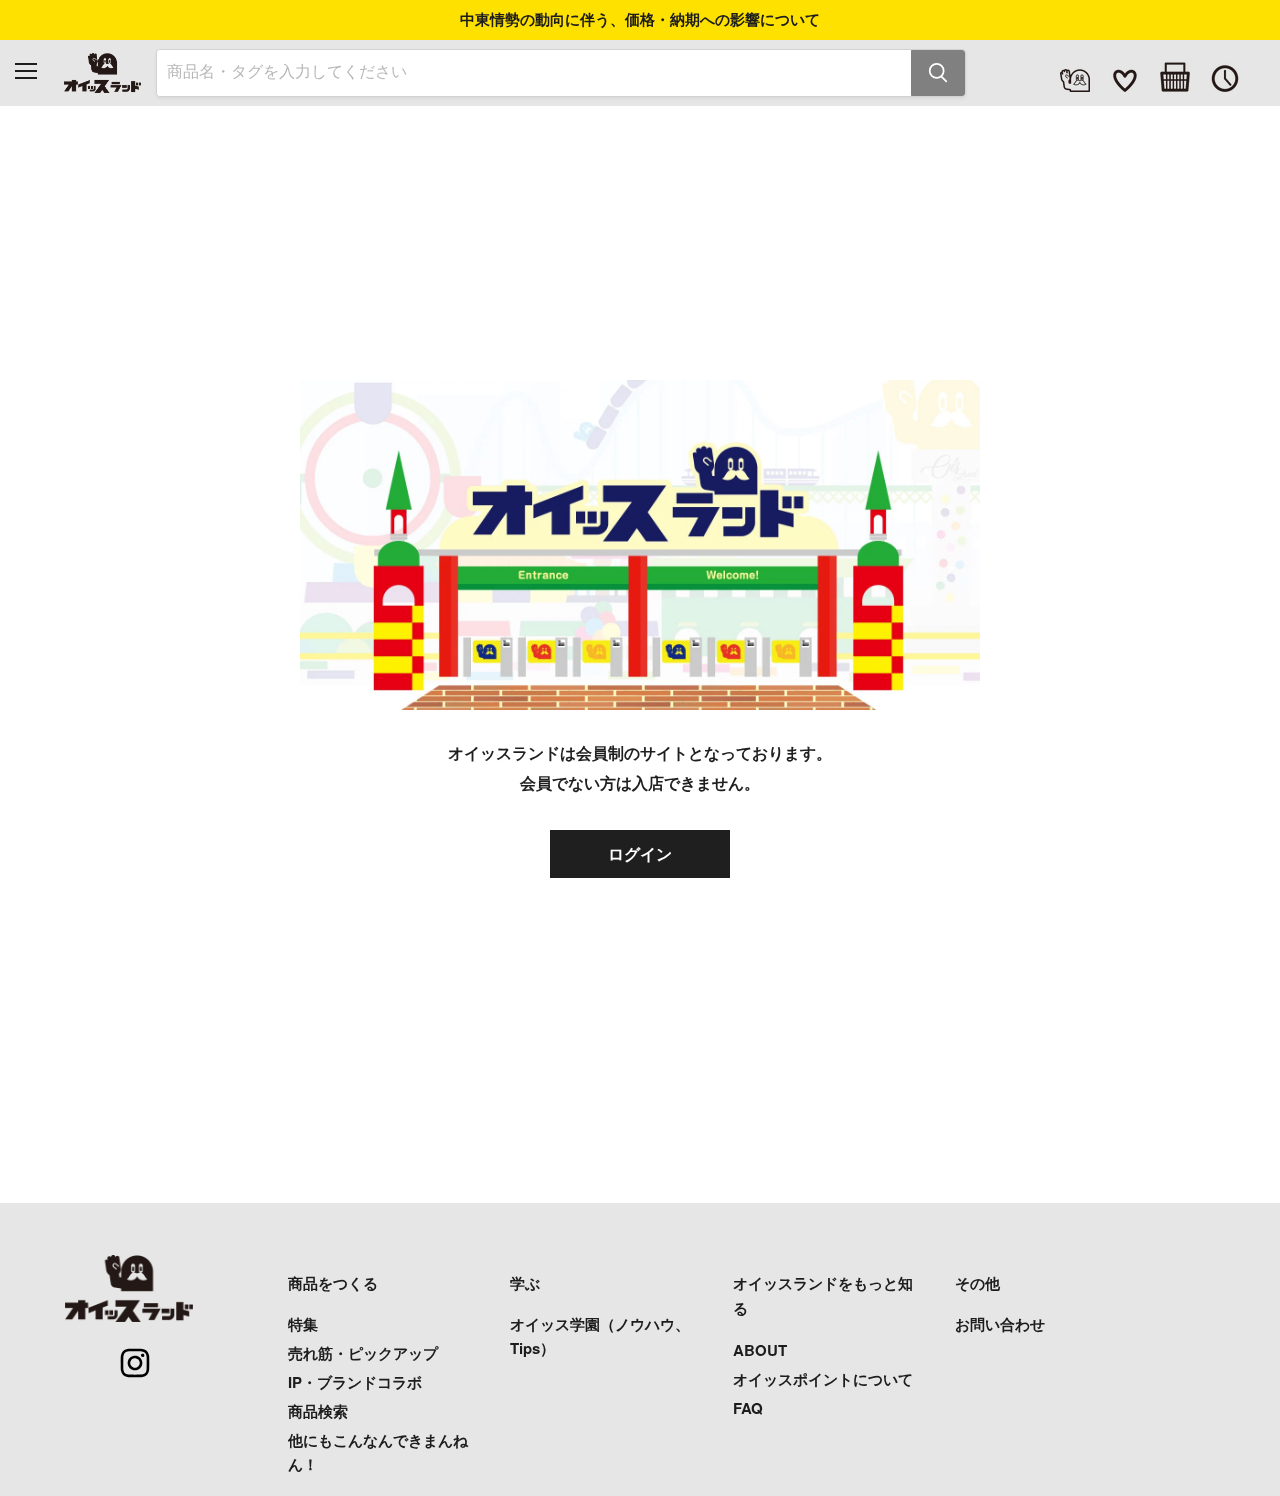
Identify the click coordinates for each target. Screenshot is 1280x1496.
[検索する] (938, 73)
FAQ (748, 1408)
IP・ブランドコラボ (355, 1382)
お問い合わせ (1000, 1324)
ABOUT (760, 1350)
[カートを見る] (1175, 77)
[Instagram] (124, 1352)
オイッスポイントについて (823, 1379)
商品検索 (318, 1411)
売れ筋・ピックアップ (363, 1353)
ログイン (640, 853)
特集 (303, 1324)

· · ·

Only the lines from the one containing "ABOUT (760, 1350)" through the end of the listing belong in the response, each reproduced exactly.

ABOUT (760, 1350)
[カートを見る] (1175, 77)
[Instagram] (124, 1352)
オイッスポイントについて (823, 1379)
商品検索 (318, 1411)
売れ筋・ピックアップ (363, 1353)
ログイン (640, 853)
特集 (303, 1324)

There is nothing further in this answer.